Bacaan:
>>>
300 Hektar Lahan Terbuka TN Gunung Gede Pangrango Kembali Menjadi Hutan

Bukan hanya lebih dari 4.000 orang di sekitarnya yang memperoleh manfaat, beberapa spesies satwa liar pun sudah tinggal di dalam hutan itu.
Ekosistem seluas 300 hektar di Resort Nagrak Taman Nasional Gunung Gede Pangrango (TNGGP) berhasil dipulihkan. (Foto: Dok/Dwikie Dewantoro)

Jakarta, (Tagar 3/10/2018) - Ekosistem seluas 300 hektar di Resort Nagrak Taman Nasional Gunung Gede Pangrango (TNGGP) berhasil dipulihkan. Pemulihan lahan terbuka menjadi hutan kembali ini dilakukan oleh Balai Besar TNGGP bekerjasama dengan Conservation International (CI) Indonesia, dan Daikin Industries.

Program bernama Green Wall tersebut dimulai sejak tahun 2008 dan berfokus pada 300 hektar area yang merupakan bagian dari wilayah perluasan taman nasional pada tahun 2003.
<<<
Tugas A:
Menurut bacaan tentang hutan di Gunung Gede Pangrango, sejak tahun berapa program Green Wall dimulai?
Tugas B:
Salin bagian bacaan tentang hutan di Gunung Gede Pangrango dari "300 Hektar Lahan" sampai "(Foto: Dok/Dwikie Dewantoro)".
Data sesudah ini adalah bahan terpisah dan tidak berkaitan dengan bacaan di atas.

Data untuk Dianalisis:
>>>
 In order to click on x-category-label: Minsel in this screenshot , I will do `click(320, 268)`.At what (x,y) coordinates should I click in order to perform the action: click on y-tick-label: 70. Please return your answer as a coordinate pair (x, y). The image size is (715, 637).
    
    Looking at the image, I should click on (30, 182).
<<<
>>>
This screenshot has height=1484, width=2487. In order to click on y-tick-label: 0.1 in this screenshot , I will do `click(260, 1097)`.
<<<
Pembahasan Jawaban A:
Sejak tahun 2008.

Pembahasan Jawaban B:
300 Hektar Lahan Terbuka TN Gunung Gede Pangrango Kembali Menjadi Hutan

Bukan hanya lebih dari 4.000 orang di sekitarnya yang memperoleh manfaat, beberapa spesies satwa liar pun sudah tinggal di dalam hutan itu.
Ekosistem seluas 300 hektar di Resort Nagrak Taman Nasional Gunung Gede Pangrango (TNGGP) berhasil dipulihkan. (Foto: Dok/Dwikie Dewantoro)